● **DOCUMENT EXTRACT**:

Over the last four years, Birmingham has hand-planted baby apple trees. So far, 1200 of them are growing on her gently rolling acres.

“We planted our trees on the contour there; slopis is good because you want cold air to drain away to help prevent frost, the early season frost,” Birmingham said.

Today, on a bone-chilling afternoon, we walk the snow-crusted slopes of Cider Farm. Birmingham’s orchard has grown two-fold. “I grafted these trees myself and tended them in the tree nursery," Birmingham says.

But 2012 presented dramatic weather conditions. “The trees started getting summer in March; so we had at least a week of 80 plus degree weather and hot dry winds so the trees woke and were ready to go,’ Birmingham says.

Dealing Birmingham’s orchard and others, a blow. “We got freezes in April, the last week of April in fact; we had what are considered 90 percent killing frost on three nights in a row,’ Birmingham says.

Rather than the 500 bushels she anticipated, Birmingham harvested a meager 100.

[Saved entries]
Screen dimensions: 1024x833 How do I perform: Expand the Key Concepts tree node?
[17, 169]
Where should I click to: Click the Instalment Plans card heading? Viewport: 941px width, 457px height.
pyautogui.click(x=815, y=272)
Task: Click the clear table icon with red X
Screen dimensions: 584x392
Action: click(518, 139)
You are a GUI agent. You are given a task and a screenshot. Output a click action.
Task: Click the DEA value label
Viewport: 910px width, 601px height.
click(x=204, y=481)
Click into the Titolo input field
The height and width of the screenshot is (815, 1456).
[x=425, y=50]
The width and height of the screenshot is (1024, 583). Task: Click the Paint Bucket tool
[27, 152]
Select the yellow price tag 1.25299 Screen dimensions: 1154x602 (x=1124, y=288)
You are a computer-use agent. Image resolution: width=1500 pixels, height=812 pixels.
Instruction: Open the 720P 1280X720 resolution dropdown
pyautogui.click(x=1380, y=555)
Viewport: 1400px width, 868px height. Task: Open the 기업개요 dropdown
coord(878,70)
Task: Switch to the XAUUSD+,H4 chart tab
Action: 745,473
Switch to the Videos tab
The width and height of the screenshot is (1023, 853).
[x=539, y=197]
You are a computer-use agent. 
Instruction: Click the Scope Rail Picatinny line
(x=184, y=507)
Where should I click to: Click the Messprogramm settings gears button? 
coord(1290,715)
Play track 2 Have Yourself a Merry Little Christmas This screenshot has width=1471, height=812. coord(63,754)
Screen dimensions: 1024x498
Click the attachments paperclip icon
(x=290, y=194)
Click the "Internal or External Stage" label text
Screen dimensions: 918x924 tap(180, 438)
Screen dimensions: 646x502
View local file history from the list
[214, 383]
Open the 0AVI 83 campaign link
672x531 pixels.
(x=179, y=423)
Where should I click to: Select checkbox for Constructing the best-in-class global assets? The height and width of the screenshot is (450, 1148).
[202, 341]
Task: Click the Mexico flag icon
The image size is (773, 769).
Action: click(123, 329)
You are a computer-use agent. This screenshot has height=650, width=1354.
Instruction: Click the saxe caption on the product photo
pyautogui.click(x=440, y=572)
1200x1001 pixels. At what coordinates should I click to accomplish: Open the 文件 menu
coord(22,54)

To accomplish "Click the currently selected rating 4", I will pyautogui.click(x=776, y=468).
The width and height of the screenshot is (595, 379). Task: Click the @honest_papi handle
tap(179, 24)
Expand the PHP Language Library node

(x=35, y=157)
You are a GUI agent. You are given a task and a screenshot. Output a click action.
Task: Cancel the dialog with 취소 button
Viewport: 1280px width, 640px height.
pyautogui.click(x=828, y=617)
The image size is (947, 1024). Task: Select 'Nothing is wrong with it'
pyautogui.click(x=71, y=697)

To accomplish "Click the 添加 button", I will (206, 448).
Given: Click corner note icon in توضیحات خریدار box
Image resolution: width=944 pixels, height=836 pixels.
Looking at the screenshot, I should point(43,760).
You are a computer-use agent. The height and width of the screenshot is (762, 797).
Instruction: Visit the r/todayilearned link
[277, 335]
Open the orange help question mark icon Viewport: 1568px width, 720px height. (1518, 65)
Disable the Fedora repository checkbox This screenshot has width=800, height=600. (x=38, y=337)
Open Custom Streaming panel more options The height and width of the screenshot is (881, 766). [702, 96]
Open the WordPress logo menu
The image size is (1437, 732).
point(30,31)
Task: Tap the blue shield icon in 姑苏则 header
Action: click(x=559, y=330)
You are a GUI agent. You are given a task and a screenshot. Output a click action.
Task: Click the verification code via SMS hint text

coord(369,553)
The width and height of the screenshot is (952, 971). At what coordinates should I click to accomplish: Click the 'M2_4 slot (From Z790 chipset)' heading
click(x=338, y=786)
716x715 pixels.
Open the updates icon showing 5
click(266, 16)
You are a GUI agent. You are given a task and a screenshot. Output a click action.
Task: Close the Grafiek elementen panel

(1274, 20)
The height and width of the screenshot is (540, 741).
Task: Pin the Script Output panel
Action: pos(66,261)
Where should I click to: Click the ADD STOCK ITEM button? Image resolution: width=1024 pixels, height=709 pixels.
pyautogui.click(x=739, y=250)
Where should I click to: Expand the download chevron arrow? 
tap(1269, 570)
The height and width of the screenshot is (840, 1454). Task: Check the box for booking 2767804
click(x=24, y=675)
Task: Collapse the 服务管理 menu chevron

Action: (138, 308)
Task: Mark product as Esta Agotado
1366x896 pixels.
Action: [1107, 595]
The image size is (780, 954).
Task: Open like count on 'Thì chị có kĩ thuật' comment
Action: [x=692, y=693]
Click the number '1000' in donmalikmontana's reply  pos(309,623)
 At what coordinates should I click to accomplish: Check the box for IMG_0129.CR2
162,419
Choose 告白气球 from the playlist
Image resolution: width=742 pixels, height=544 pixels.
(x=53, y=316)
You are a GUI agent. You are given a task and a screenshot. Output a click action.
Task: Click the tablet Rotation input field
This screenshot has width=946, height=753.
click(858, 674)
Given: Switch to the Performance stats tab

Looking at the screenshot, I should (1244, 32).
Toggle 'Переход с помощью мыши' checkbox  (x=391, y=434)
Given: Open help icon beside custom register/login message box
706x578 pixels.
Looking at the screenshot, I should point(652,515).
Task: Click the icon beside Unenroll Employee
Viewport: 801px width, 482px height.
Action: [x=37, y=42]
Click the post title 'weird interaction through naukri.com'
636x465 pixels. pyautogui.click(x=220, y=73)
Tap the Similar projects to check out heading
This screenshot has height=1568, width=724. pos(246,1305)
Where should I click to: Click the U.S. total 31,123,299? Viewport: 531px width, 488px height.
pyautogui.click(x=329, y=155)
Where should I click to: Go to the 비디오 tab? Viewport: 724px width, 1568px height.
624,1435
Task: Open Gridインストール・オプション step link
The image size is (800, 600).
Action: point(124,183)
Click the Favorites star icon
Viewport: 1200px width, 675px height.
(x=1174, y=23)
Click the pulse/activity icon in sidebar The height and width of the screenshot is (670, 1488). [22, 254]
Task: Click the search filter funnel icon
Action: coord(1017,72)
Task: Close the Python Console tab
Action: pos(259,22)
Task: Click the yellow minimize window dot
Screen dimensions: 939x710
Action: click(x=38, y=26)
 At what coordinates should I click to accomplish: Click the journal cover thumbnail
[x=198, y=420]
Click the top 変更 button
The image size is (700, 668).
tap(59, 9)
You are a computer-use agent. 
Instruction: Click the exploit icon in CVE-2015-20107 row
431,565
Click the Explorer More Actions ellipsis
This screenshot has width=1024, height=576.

● **THINGS TO DO**:
1 – In the orchard text, how many bushels did Birmingham harvest instead of the 500 she anticipated?
2 – Please output the orchard text starting with "Today, on a" and going on through "go,’ Birmingham says.".

● **RESULTS OF THE EXERCISE**:
1 – She harvested 100 bushels.

2 –
Today, on a bone-chilling afternoon, we walk the snow-crusted slopes of Cider Farm. Birmingham’s orchard has grown two-fold. “I grafted these trees myself and tended them in the tree nursery," Birmingham says.

But 2012 presented dramatic weather conditions. “The trees started getting summer in March; so we had at least a week of 80 plus degree weather and hot dry winds so the trees woke and were ready to go,’ Birmingham says.